Stored data
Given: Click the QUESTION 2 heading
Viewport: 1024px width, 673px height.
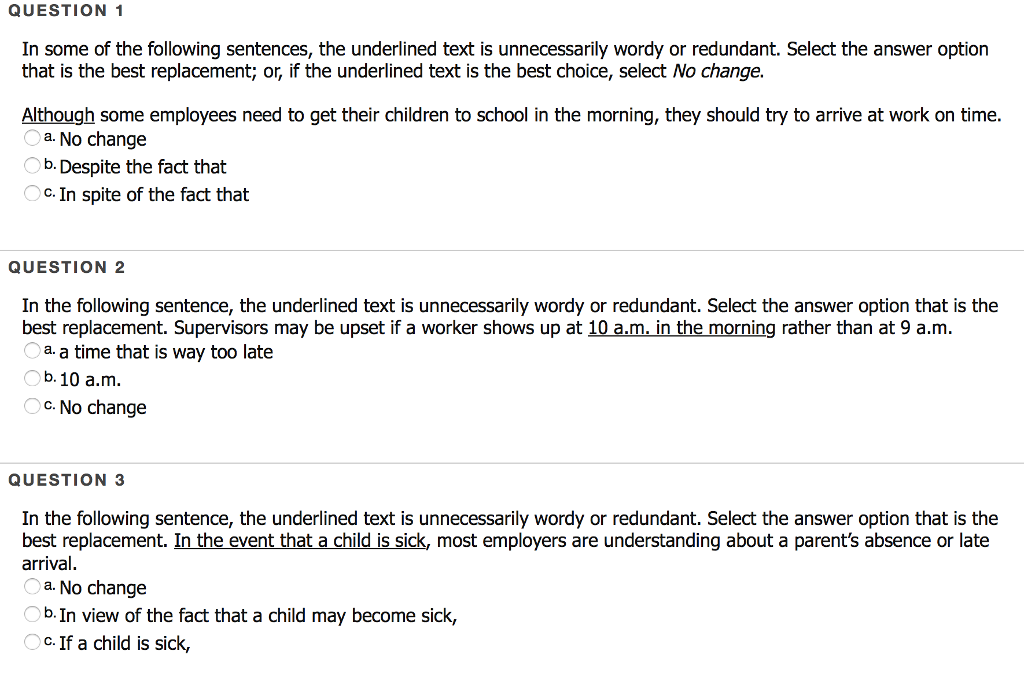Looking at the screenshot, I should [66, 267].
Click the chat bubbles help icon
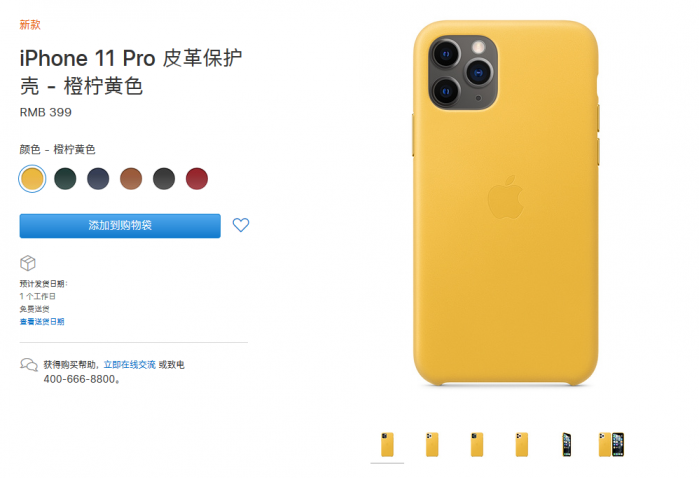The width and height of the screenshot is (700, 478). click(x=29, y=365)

TASK PROMPT: In your copy, include no pictures, but set down every record exactly.

EXERCISE RESULT:
Given: Click the QUESTION 2 heading
Viewport: 1024px width, 673px height.
Looking at the screenshot, I should [66, 267].
Click the chat bubbles help icon
The width and height of the screenshot is (700, 478). click(x=29, y=365)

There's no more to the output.